* [What the exercise asks] Your answer should be an exact copy of the data.

* [Records provided]
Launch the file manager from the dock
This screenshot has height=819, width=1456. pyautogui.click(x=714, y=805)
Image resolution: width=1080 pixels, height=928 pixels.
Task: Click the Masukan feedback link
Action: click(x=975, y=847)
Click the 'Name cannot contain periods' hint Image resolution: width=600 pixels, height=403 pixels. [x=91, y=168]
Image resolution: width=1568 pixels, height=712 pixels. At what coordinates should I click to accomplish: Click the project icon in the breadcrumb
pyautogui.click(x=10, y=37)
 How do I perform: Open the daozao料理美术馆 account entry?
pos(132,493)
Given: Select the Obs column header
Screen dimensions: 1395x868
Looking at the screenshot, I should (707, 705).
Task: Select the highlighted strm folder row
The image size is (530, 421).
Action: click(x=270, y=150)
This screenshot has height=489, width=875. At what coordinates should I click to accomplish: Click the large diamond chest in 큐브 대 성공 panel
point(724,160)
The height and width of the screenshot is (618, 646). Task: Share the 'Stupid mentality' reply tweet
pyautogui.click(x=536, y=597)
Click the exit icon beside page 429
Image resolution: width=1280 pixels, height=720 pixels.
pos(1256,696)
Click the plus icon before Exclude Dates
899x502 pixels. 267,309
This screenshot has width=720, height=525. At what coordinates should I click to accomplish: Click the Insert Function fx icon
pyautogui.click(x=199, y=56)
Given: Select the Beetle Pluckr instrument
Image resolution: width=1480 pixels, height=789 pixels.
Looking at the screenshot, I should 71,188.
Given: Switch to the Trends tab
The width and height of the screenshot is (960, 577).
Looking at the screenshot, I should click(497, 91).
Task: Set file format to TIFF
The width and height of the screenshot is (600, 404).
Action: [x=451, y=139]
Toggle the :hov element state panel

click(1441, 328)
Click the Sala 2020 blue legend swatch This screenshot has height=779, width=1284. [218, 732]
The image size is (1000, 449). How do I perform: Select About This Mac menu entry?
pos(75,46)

* [Answer space]
Launch the file manager from the dock
This screenshot has height=819, width=1456. pyautogui.click(x=714, y=805)
Image resolution: width=1080 pixels, height=928 pixels.
Task: Click the Masukan feedback link
Action: click(x=975, y=847)
Click the 'Name cannot contain periods' hint Image resolution: width=600 pixels, height=403 pixels. [x=91, y=168]
Image resolution: width=1568 pixels, height=712 pixels. At what coordinates should I click to accomplish: Click the project icon in the breadcrumb
pyautogui.click(x=10, y=37)
 How do I perform: Open the daozao料理美术馆 account entry?
pos(132,493)
Given: Select the Obs column header
Screen dimensions: 1395x868
Looking at the screenshot, I should (707, 705).
Task: Select the highlighted strm folder row
The image size is (530, 421).
Action: click(x=270, y=150)
This screenshot has height=489, width=875. At what coordinates should I click to accomplish: Click the large diamond chest in 큐브 대 성공 panel
point(724,160)
The height and width of the screenshot is (618, 646). Task: Share the 'Stupid mentality' reply tweet
pyautogui.click(x=536, y=597)
Click the exit icon beside page 429
Image resolution: width=1280 pixels, height=720 pixels.
pos(1256,696)
Click the plus icon before Exclude Dates
899x502 pixels. 267,309
This screenshot has width=720, height=525. At what coordinates should I click to accomplish: Click the Insert Function fx icon
pyautogui.click(x=199, y=56)
Given: Select the Beetle Pluckr instrument
Image resolution: width=1480 pixels, height=789 pixels.
Looking at the screenshot, I should 71,188.
Given: Switch to the Trends tab
The width and height of the screenshot is (960, 577).
Looking at the screenshot, I should click(497, 91).
Task: Set file format to TIFF
The width and height of the screenshot is (600, 404).
Action: [x=451, y=139]
Toggle the :hov element state panel

click(1441, 328)
Click the Sala 2020 blue legend swatch This screenshot has height=779, width=1284. [218, 732]
The image size is (1000, 449). How do I perform: Select About This Mac menu entry?
pos(75,46)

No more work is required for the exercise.